Start of Recorded data
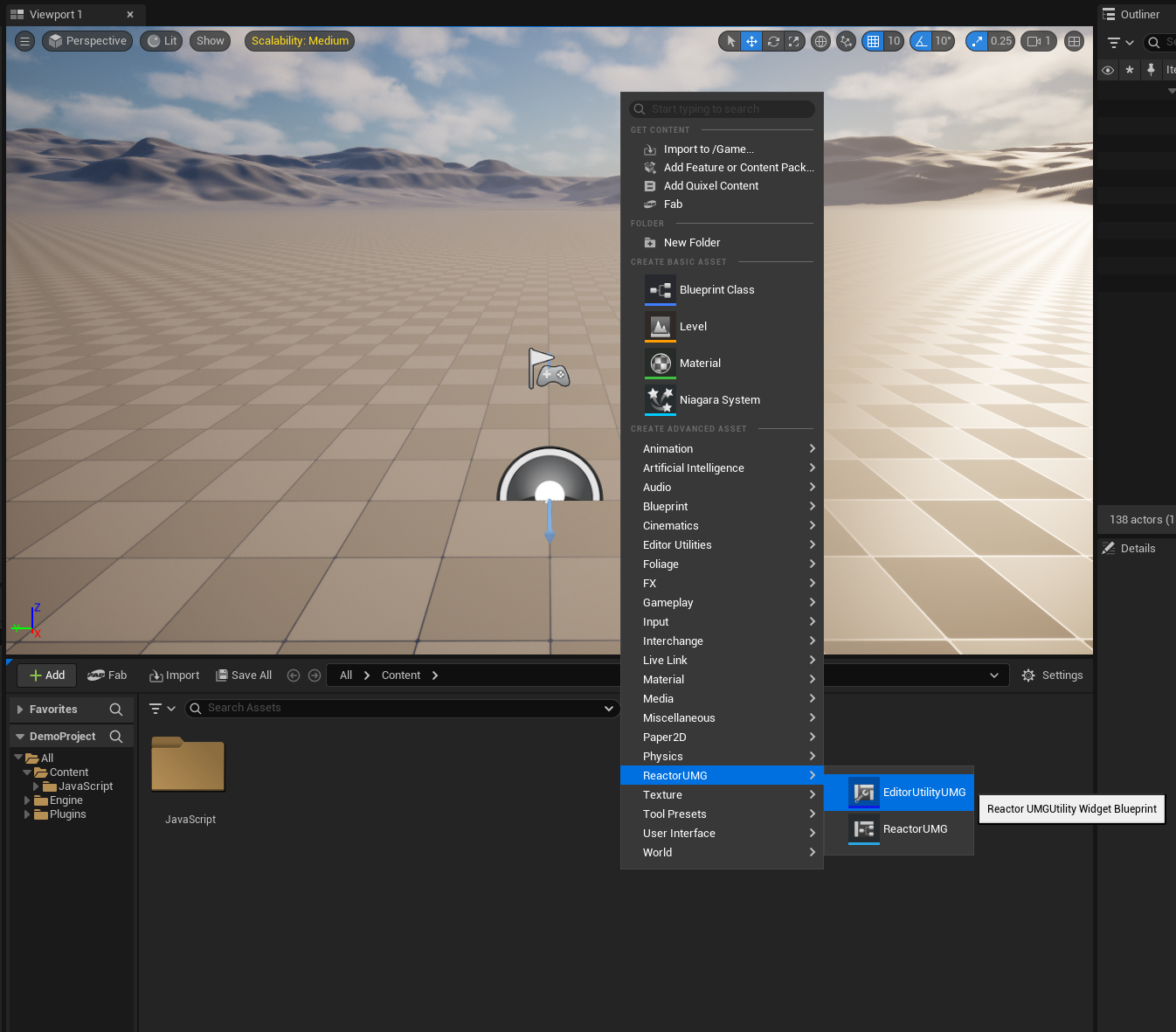This screenshot has height=1032, width=1176.
Task: Click the Blueprint Class asset icon
Action: click(661, 290)
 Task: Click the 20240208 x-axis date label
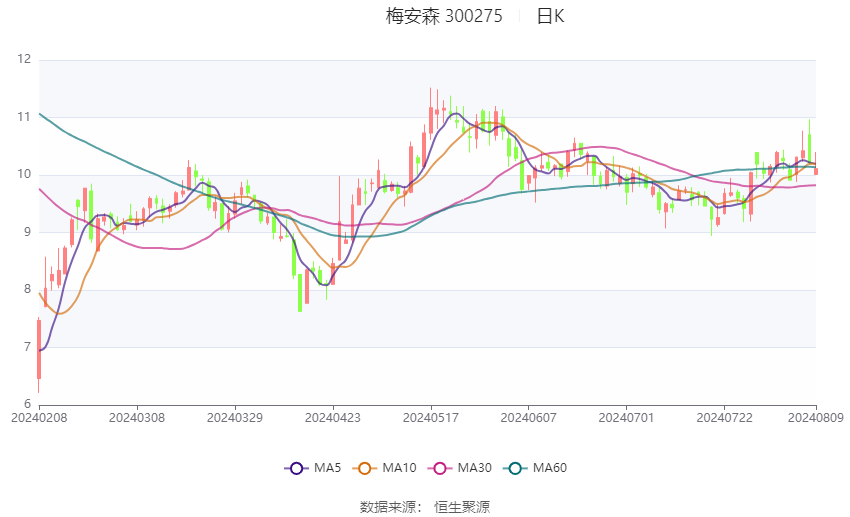pos(39,418)
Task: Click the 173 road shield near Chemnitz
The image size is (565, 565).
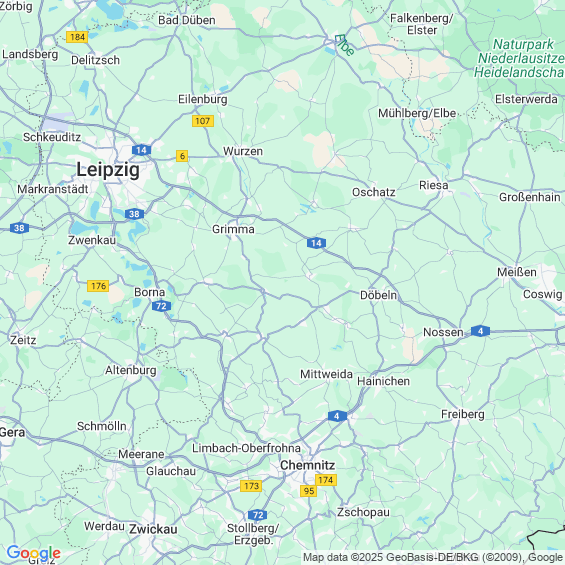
End of Recorded data
What is being asked
An exact copy is required of the lines from the one holding "Task: Click the 20240208 x-axis date label" to the end of the entries above, both included; no pictures belong in it.

Written solution
 Task: Click the 20240208 x-axis date label
pos(39,418)
Task: Click the 173 road shield near Chemnitz
The image size is (565, 565).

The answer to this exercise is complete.